For those wondering why private sector capex is not visible, here's an answer — it has reached a critical stage from where it is beginning to flow — said, CEO at Crisil, the biggest rating company that has the pulse of the Indian corporate world. Recent regulatory actions may slow the growth rate, but there is no trouble in sight, Mehta told Bhaskar Dutta and MC Govardhana Rangan in an interview. Edited excerpts:
The latest GDP growth numbers surprised everyone. There are divergent views on it and we aren't seeing private capex yet. What are the corporates telling you?
There are a few parts to this. One is the PLI (production-linked incentive scheme). It's very targeted — 15 sectors — and it's going to happen. Then there is conventional capex, the point that you are talking about. We are looking at capacity utilisation across multiple segments right now.
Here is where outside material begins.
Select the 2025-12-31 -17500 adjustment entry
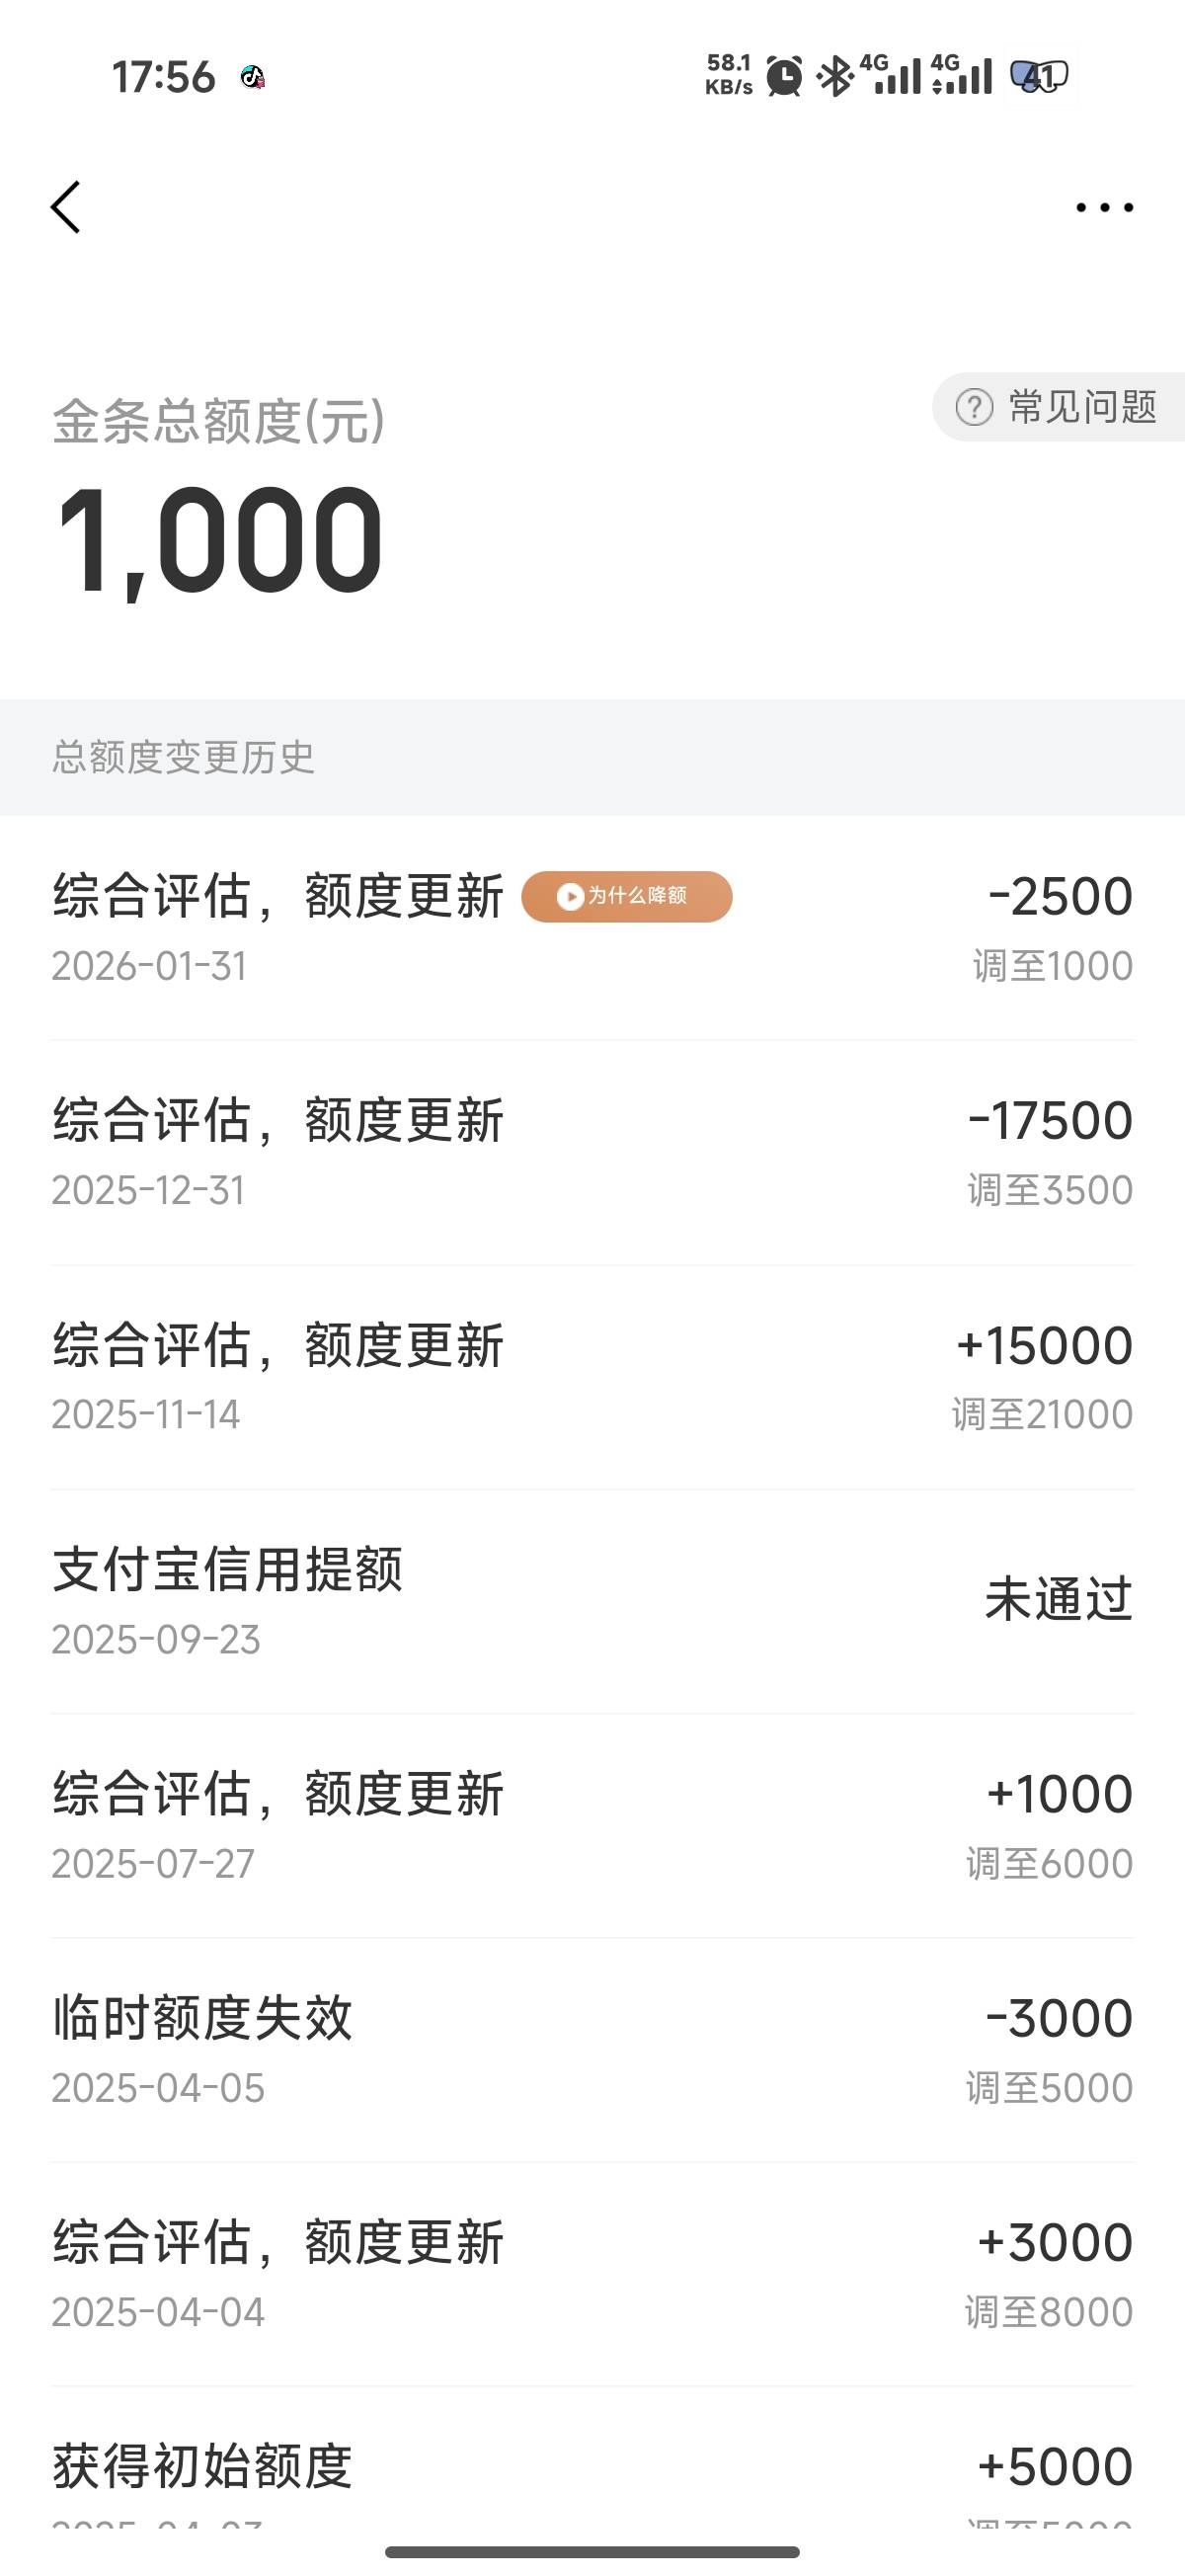1185x2576 pixels. coord(592,1152)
What we are seeing is that in the top eight key segments, the capacity today is higher than the decadal average capacity utilisation that we have seen across those segments whether you take cement, steel, oil and gas, etc. Cement and steel plants are already expanding, refining is talking about green capex investment. Capex investment in these companies is at 13-14% versus 7-8% earlier. We are talking 13-14% growth in fixed assets. They have now started investing at a higher pace than earlier.
The next question is about the sustainability of this growth. Can this be repeated?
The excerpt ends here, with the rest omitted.